▶ **Work item**: Only one part of the listing is needed: the lines from the one with "The width and" through the last line, copied exactly and free of pictures.

··· Data supplied

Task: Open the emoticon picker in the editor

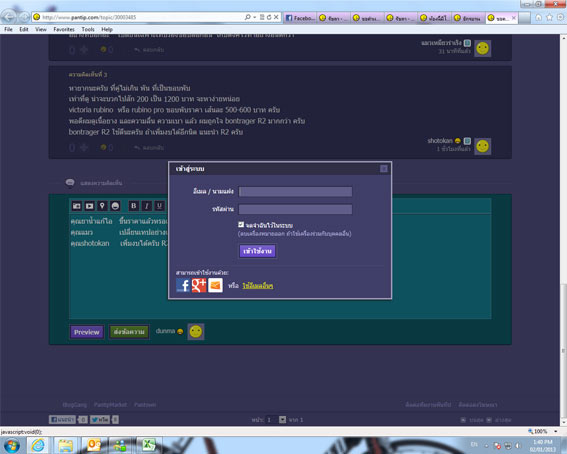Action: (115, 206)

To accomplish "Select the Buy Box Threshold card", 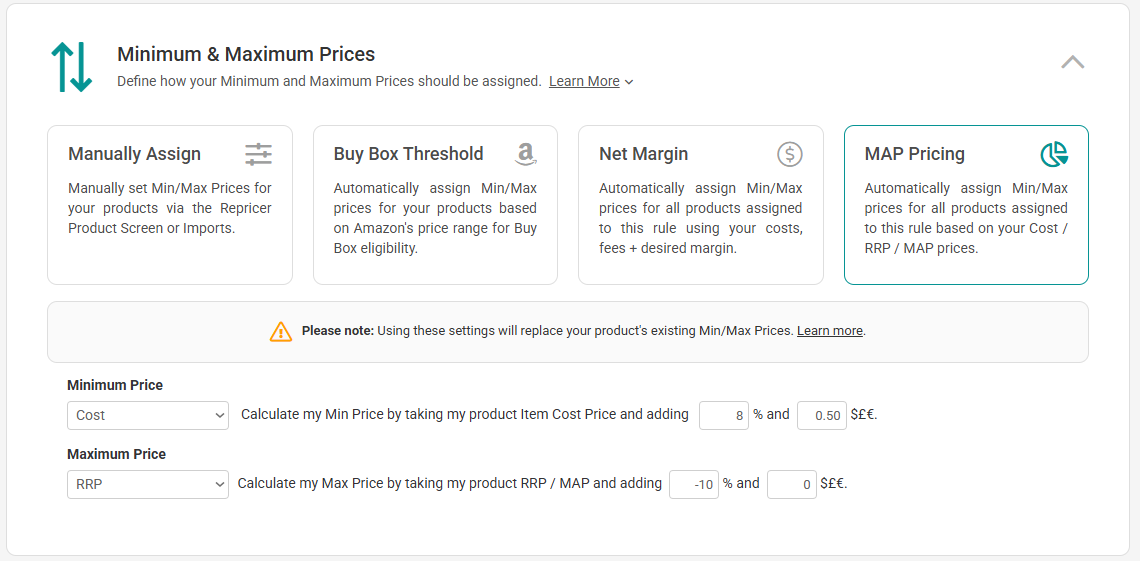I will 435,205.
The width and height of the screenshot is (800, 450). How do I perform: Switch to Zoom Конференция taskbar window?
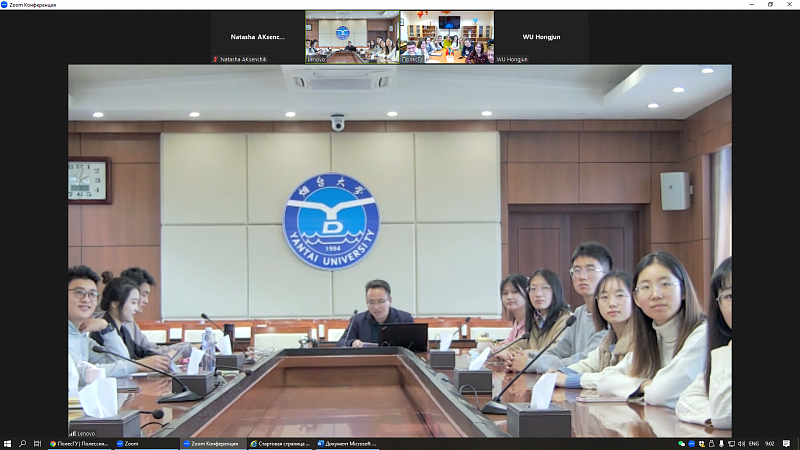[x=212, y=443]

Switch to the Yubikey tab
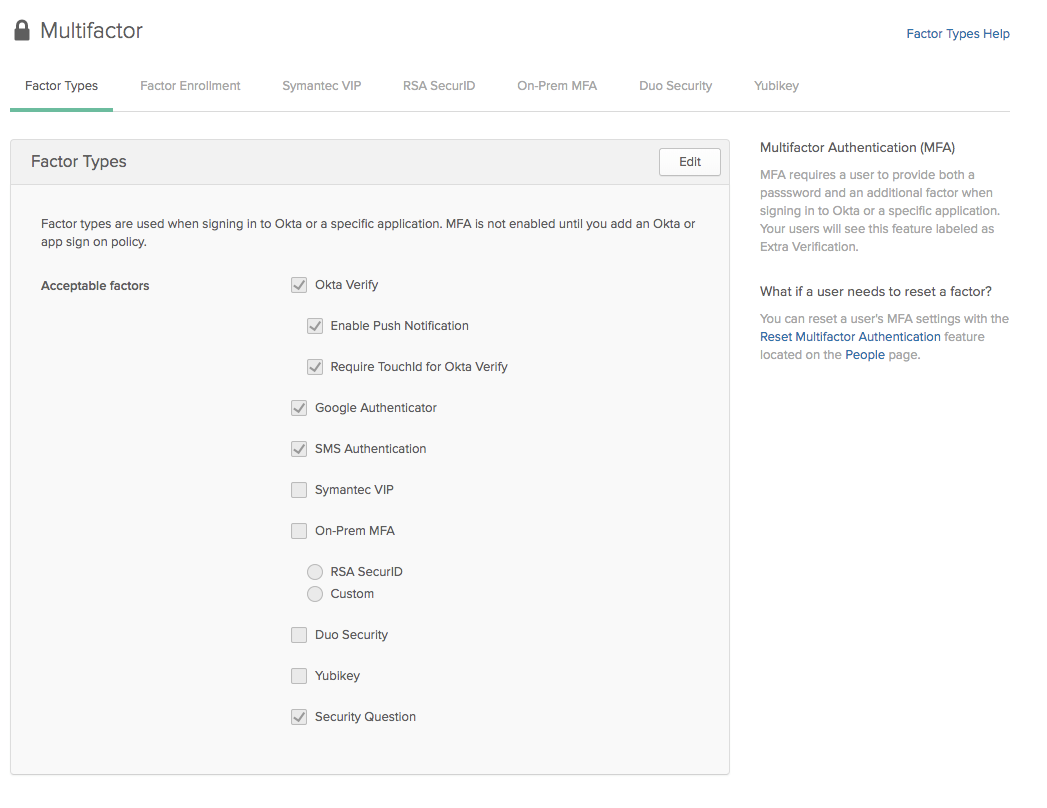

······

▶ **Your response**:
The width and height of the screenshot is (800, 450). How do I perform: Switch to Zoom Конференция taskbar window?
[x=212, y=443]

Switch to the Yubikey tab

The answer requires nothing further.